A key challenge for companies, but also for all other stakeholders, is the rapid pace of technological development. On the one hand, this raises the question of how German companies can remain or become competitive and how state-of-the-art AI applications can be developed and used in Europe, in science and industry. The high pace of innovation is also a challenge for us as a testing company: how can we ensure that our testing procedures also integrate future developments? How do we test systems that are constantly evolving? We are already working on specific approaches to map this.

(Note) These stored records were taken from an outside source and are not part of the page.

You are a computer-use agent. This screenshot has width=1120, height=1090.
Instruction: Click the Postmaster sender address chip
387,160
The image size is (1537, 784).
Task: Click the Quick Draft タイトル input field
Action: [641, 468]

In a previous interview we have already talked about the TEF Health project, in which TÜV AI.Lab is also involved. How has this developed? Are there any other projects that are already underway or being planned?
We are very satisfied with the TEF Health project. It is particularly pleasing to see how well the collaboration with the consortium partners works across national borders. Everyone is pulling in the same direction to advance the common European market. As a first interim result, we published a white paper on the certification of AI in medical devices back in January.
In addition to the TEF Health project, we are currently participating in the AI mission of the Federal Ministry for Digital and Transport Affairs (BMDV), which is being implemented under the leadership of Acatech. Mission KI is a comprehensive project in the field of AI quality and trustworthiness. In this project, effective test criteria and test procedures for trustworthy AI are being developed and tested on specific, cross-sector use cases. We are playing a key role in a pillar that is working on developing an AI quality standard that works for products in the low-risk area, but can also be adapted for high-risk use cases in relevant sectors.
We are also currently coordinating other projects in which we can provide useful support with our expertise in responsible and ethical AI.
How do you see the Berlin AI ecosystem and what potential do you still see in the field of artificial intelligence?
The Berlin AI ecosystem is super lively and very innovative. Like the city of Berlin itself, it brings together an absolutely diverse range of players, who in turn are connected by an incredibly good and strong spirit. I am currently noticing a strong acceleration here too, the ecosystem is growing and is very connectable to other systems and definitely open to other players.
Compared to other cities, the Berlin AI ecosystem is relatively decentralized, i.e. not yet clearly grouped around a central player or campus. This is very often a strength, but can sometimes also be a weakness. We ourselves as TÜV AI.Lab definitely benefit greatly from the proximity we have to the other companies and institutions on the Merantix AI Campus. Sometimes it feels like Berlin lacks the ten to fifteen DAX companies or patrons that can shape and promote such ecosystems elsewhere. On the other hand, as a strong startup location with a high quality of life and the corresponding talent pool, we have opportunities that are the envy of other locations.
In any case, I firmly believe that Berlin can become a global hotspot for AI quality if we can bring our power to the streets together and show how we can combine trustworthiness, quality and innovative strength.
Thank you very much for the interview.